BEGIN

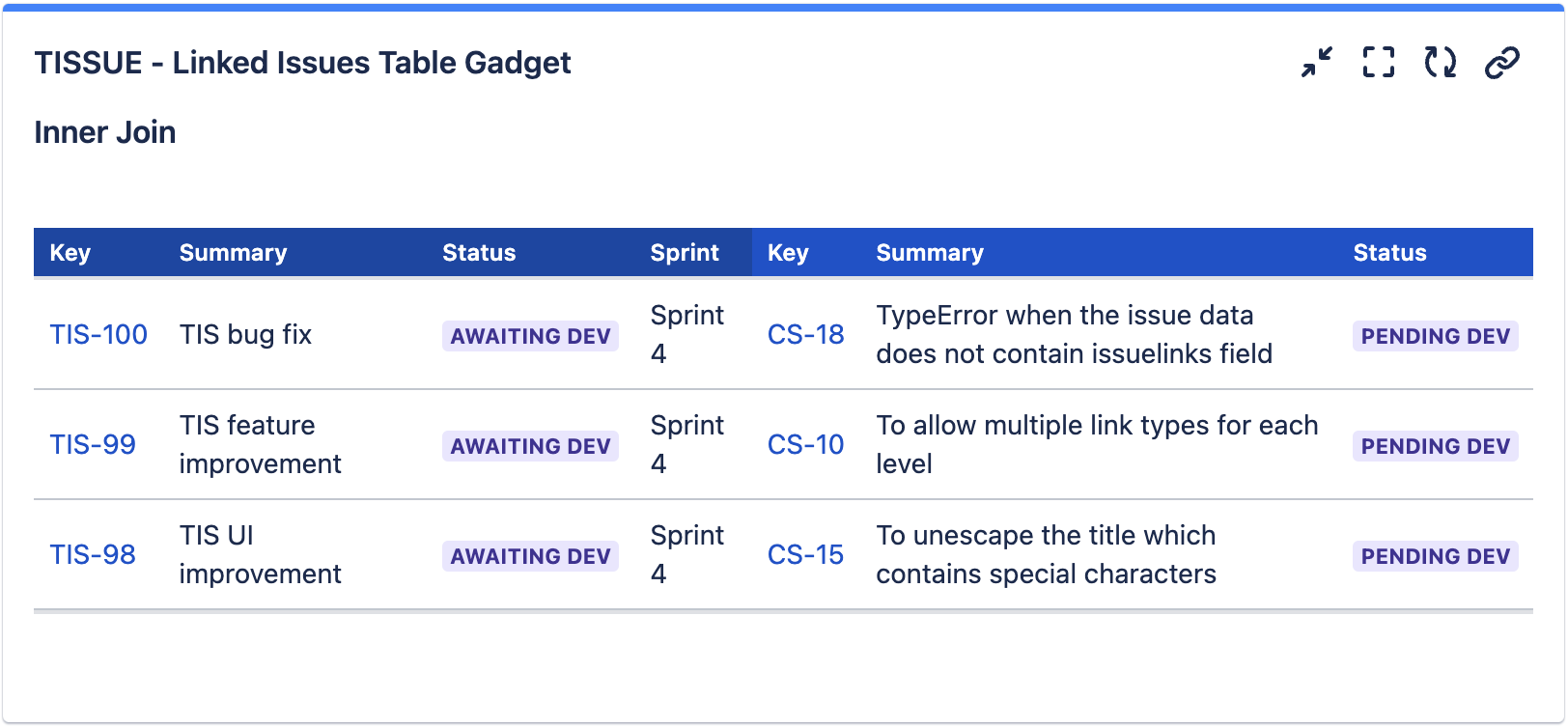Click the full screen expand icon

pyautogui.click(x=1378, y=63)
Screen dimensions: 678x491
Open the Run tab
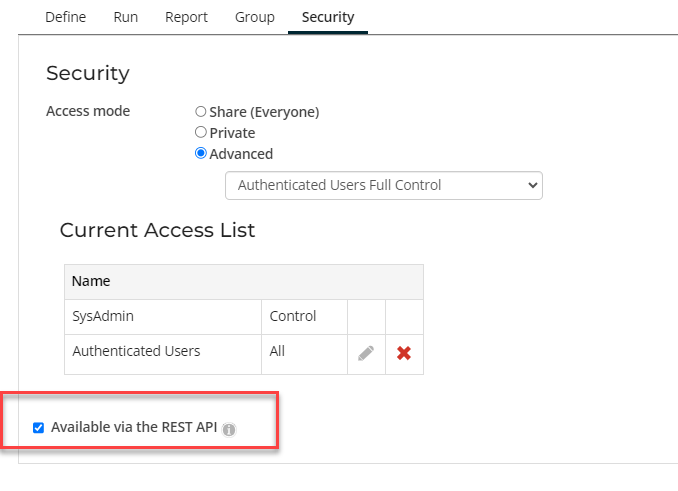126,17
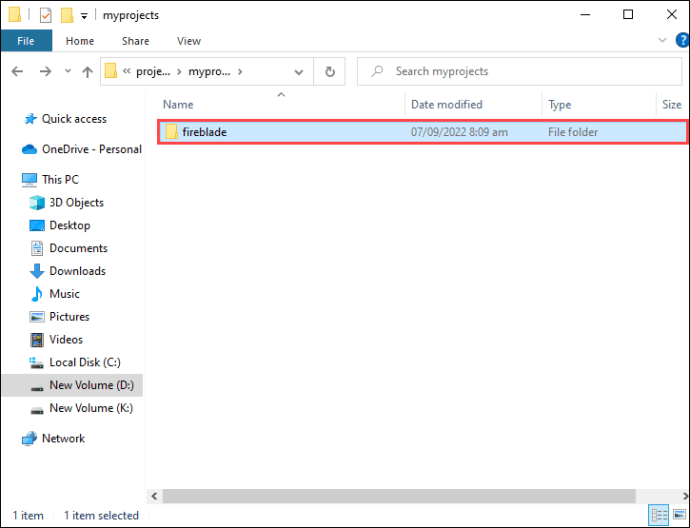This screenshot has height=528, width=690.
Task: Click the Properties icon in quick access toolbar
Action: coord(45,15)
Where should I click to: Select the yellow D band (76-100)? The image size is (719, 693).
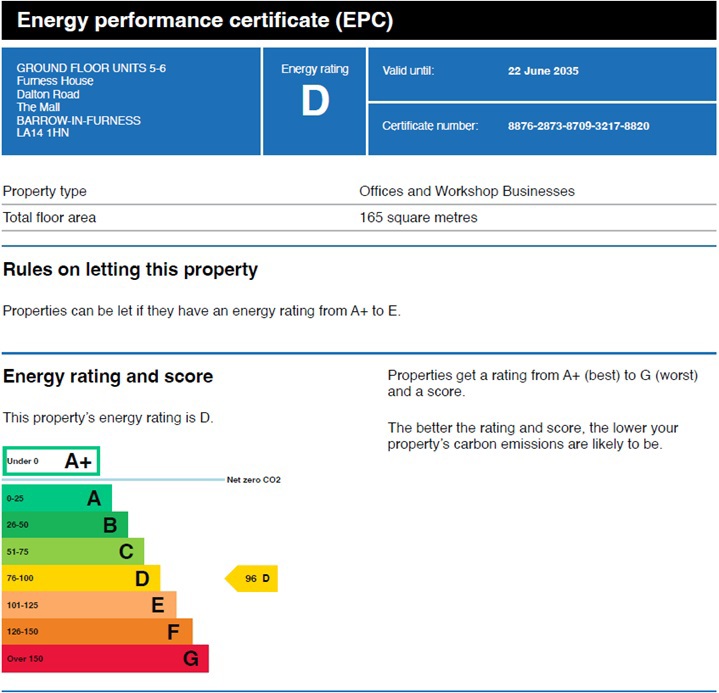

END

WORK REQUEST: The line containing "Screen dimensions: 678x491" marks the start: set down exactly that line and every line after it through the last line of the data, without any pictures.

ANSWER BOX:
Screen dimensions: 678x491
Open the Run tab
126,17
This screenshot has height=528, width=690.
Task: Click the Properties icon in quick access toolbar
Action: coord(45,15)
Where should I click to: Select the yellow D band (76-100)? The image size is (719, 693).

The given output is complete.